Burmese are dark-skinned brown people. So the fair-skinned yellow Koreans stood out in the Burmese crowd. Very soon within few hours in the daylight they were spotted by the public and the mob attacks had followed them wherever they went. And finally they were forced into taking the waterways towards the sea and eventually one was captured dead and other two alive. This is the continuation of Captain Kang Min-Chul’s confession to the Burmese MIS.
“I was thinking of killing myself when the soldiers were trying to capture me alive. But somehow I couldn’t manage to do that. Then they brought me to the hospital and fixed me real good. I lost only my left hand and it bothers me a bit but I am fine now.
They didn’t torture me or mistreat me in any way. I know the reason was that I opened up and told them everything they wanted to know even about myself. While I was in hospital something completely unexpected happened to me. The nurses were so nice and kind to me that I started realizing there amazingly is more in life than military trainings and drills and assassinations.
I still remember I used to have mother and sisters. I can’t remember their faces but when I see the smiling faces of Burmese nurses caring me and also the kind faces of their matrons I think they remind me of my sisters and my mother. Some goodness is still in me and I do not want to be hateful and aggressive no more.
We were to commit heroic suicides instead of being captured alive and interrogated. Both Major Zin-Mo and Captain Zin Kee-Chu had done exactly that. And I’d had plenty of time and opportunities to do just that but I couldn’t force myself.
Deep inside I still wanted to see my mother again before I die.”
After a secret show trial inside Insein Prison Burmese promptly hanged tight-lipped Major Zin-Mo. But Captain Kang Min-Chul was given only a life sentence. According to the MIS officers handling him our old Ne Win had a strange affection towards the young North Korean and decided to let him live. Ne Win had also refused to send him to South Korea against Chun Doo-Hwan’s repeated demands.
And so our Kang Min-Chul had lived comfortably almost forever in a specially-built prison inside the infamous Insein Prison in Rangoon till his death.
The Longest Serving Prisoner in Burma
Kang Min-Chul was once the longest-serving prisoner in Burma. He enjoyed the rare privilege of living in a small private house with a tiny garden surrounded by high barbed-wire fence. He learned to speak Burmese fluently and nearly lost his mother tongue. He became a Buddhist and meditated daily. As North Korea had always refused to acknowledge his existence and South Korea would hang him for his terrorist acts he had nowhere else to go but stay in the Burmese prison.

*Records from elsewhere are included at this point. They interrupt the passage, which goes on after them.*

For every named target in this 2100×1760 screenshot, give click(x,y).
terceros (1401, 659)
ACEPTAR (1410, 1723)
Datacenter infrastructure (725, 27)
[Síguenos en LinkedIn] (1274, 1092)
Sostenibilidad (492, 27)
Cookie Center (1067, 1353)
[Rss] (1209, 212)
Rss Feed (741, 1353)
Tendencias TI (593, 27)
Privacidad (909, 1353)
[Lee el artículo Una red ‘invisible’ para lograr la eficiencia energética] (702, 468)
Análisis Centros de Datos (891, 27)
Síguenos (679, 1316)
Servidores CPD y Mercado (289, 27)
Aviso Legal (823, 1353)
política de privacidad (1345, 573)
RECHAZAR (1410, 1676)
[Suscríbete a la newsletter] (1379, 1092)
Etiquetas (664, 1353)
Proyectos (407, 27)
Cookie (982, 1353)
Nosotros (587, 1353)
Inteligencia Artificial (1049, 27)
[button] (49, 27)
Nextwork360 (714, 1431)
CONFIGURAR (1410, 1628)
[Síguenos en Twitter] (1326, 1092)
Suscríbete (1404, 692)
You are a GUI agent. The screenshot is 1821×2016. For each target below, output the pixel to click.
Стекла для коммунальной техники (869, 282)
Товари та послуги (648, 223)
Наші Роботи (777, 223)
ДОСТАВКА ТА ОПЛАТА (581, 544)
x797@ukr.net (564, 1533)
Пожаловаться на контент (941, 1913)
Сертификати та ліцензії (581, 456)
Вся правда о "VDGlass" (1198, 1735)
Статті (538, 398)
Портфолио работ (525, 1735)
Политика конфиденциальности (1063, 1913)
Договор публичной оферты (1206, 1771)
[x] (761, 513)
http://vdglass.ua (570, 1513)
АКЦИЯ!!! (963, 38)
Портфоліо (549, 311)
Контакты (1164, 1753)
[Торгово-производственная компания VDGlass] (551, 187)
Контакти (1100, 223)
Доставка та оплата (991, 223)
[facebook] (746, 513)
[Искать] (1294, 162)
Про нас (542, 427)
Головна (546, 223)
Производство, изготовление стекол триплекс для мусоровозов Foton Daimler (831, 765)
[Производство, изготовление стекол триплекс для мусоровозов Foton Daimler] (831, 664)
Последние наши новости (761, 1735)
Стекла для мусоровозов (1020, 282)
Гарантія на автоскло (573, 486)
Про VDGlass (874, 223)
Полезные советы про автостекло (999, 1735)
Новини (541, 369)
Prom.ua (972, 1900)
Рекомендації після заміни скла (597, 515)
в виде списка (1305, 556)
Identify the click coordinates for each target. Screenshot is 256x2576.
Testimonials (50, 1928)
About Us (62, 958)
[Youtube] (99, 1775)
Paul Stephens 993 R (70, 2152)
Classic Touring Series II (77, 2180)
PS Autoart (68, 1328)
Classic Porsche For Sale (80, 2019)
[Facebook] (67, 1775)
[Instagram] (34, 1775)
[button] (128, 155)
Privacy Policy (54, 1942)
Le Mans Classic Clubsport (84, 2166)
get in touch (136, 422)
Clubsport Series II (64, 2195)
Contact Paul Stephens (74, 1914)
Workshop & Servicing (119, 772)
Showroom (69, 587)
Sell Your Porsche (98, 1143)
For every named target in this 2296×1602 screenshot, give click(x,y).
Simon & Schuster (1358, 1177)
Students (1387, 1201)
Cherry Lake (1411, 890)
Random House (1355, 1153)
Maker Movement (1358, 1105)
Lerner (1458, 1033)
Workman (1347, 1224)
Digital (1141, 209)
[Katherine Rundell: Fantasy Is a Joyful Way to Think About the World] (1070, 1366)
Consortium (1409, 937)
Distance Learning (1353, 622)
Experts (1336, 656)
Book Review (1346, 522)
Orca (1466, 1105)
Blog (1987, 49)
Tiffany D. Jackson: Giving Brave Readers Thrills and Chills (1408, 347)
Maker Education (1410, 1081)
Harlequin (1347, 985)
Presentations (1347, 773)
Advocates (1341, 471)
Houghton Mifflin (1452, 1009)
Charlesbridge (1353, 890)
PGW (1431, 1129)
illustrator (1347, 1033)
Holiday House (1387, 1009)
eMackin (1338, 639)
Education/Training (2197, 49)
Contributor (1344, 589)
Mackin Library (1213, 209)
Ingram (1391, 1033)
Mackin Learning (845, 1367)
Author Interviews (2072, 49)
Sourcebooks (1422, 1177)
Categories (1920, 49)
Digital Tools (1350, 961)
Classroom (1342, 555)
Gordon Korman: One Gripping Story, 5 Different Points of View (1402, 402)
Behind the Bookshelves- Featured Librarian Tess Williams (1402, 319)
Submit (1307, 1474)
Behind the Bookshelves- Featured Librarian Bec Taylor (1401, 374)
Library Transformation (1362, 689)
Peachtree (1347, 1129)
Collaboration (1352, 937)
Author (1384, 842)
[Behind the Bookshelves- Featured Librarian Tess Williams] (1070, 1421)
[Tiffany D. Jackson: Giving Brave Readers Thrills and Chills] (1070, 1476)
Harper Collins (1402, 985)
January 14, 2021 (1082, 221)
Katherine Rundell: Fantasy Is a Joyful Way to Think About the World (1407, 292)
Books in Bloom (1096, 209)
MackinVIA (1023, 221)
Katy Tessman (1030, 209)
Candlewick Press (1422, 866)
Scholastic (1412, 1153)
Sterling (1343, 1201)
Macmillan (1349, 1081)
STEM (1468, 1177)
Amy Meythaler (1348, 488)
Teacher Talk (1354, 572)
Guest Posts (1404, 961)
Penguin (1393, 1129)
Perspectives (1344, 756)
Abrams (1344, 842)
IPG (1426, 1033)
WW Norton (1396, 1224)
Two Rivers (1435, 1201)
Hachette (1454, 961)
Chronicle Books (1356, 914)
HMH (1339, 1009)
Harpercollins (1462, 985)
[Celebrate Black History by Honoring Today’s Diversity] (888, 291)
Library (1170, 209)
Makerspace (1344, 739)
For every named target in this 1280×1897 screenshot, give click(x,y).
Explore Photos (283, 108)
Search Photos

In 2006 Chung Hyung-Keun, a member of South Korea's Grand National Party and a former employee of South Korean intelligence agency KCIA, sponsored a bill to bring Kang Min-Chul to South Korea. South Koreans had finally dropped all their demands to punish Kang Min-Chul many years after his horrible crime. But it was too little too late for the heroic son of both Koreas.
Dead Kang Min-Chul. |
On his hospital bed dying he confessed to a caring-nurse that he had never fallen in love but he wanted to so that he knew what love was before he was gone forever. According to the same nurse the last word he murmured before he took his last breath was ‘uh mu ni’ – mother.
May his tortured soul rest in peace!